This tremendous need for
human resources, goods and services provides an opportunity for the Atlantic
provinces to turn their economies around. But if too much expansion
takes place too fast, can the society cope with the changes? Can
local human resources fill the requirements of the new industry and can
local companies grow fast enough to meet demand? If development
comes quickly and demands cannot be filled locally, the oil and gas industry
will look elsewhere and the region will lose out on these opportunities.
There is also great interprovincial rivalry to capture as much of the
offshore service industry as possible.
The Province of Newfoundland,
for example, has a Newfoundland first policy whereby companies
are required by law to give preference to local labour, goods and services,
and local supply contractors where these are competitive in terms of price,
quality and deliverability. In addition, under current Newfoundland
regulations, future development plans must first be approved by the energy
minister and will then be thrown open to public scrutiny and debate.
There is even provision for a waiting period if development appears to
be moving faster than local capabilities can handle. Companies have
been complying with the requirements, and the participation rate for local
labour has been very high in some categories (varying from 55% for seismic
operations to 71% for support staff). The province carried out a
study entitled The Economic Impact of Future Offshore Petroleum
Exploration, identifying the areas in which the province could improve
its share of the economic impact and the means by which local participation
could be maximized. Two areas identified for further development
were the provision of infrastructure (port facilities and air bases) and
indirect services such as catering and electronic instrument servicing.

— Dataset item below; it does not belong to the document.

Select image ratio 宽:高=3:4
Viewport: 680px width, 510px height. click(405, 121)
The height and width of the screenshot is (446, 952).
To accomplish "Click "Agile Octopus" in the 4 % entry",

The potential for economic development in Newfoundland related to Hibernia
and other oil and gas development is tremendous. The Canada-Newfoundland
Offshore Petroleum Board reported that in the year 2000, spending related
to work in the Newfoundland offshore totalled $1.4 billion, bringing
the cumulative total since 1966 to $13.6 billion. At the end of
2000, a total of 3,100 people were employed directly in petroleum-related
activity, and 86% of them were residents of the province. Total
operating costs during the life of the project are estimated at an additional
$11.5 billion.
In Nova Scotia, the Canada-Nova
Scotia Offshore Petroleum Board (CNSOPB) is responsible for ensuring that
Nova Scotians and other Canadians have full and fair access to the employment
opportunities offered by offshore oil and gas development. Under
the regulations to the legislation that established the Board, any company
applying for work authorization must file a Canada-Nova Scotia Benefits
Plan before approval will be given. The efforts have proven successful,
with thriving petroleum-related businesses being established. Many
of these companies are members of the Offshore/Onshore Technologies Association
of Nova Scotia (OTANS). The goals of benefits plans have been met,
and even exceeded in some cases. For example, the Cohasset oil project
(discussed in the following section) the first commercial offshore
oil project in Canada reported that over its seven years of operation,
78% of the people employed were from Nova Scotia, 12.5% from other parts
of Canada and only 9.5% were non-Canadian. The Sable Island natural gas
project, also discussed in the following section, reports cumulative employment
to December 2000 as 54% Nova Scotian, 11% other Canadian and 35% non-Canadian.
2. Development
off Nova Scotia
The signing of the management
and revenue-sharing agreement between Ottawa and Nova Scotia in March
1982 gave Mobil Oil of Canada the green light to proceed with its development
plans for the Venture gas field. Under the direction of federal
and provincial government officials, Mobil prepared a socio-economic impact
statement (SEIS). The SEIS included a great deal of information
such as: a project description (offshore structures, pipelines,
the gas plant, etc.); the economic context of the project (regional population,
labour force, employment impact); projected land requirements; housing
implications; infrastructure and community service needs; and socio-cultural
implications. For each of these subjects, the company described
the existing situation, the anticipated impacts, and the possible mitigative
measures to minimize the projects adverse effects or enhance its
positive effects.
There had been no guarantee
as to when production could start, even though a significant step was
taken in December 1984 with two agreements to sell Venture gas to utilities
in the northeastern United States. Although the Venture discovery
well showed great promise, disappointing results from delineation wells
cast a different light on the project.
In July 1985, Venture partners
Mobil Oil, Petro-Canada, Nova Scotia Resources and Texaco applied to the
National Energy Board (NEB) to export 8.5 million cubic metres per day
of natural gas to New England beginning in 1990. Nevertheless, the
Venture sponsors never finalized this application nor did they supply
the NEB with detailed reservoir data that would have confirmed a commercially
viable project.
The project remained stalled
at this stage until June 1995. Further exploration and delineation
had shown a projected three trillion cubic feet of recoverable gas reserves.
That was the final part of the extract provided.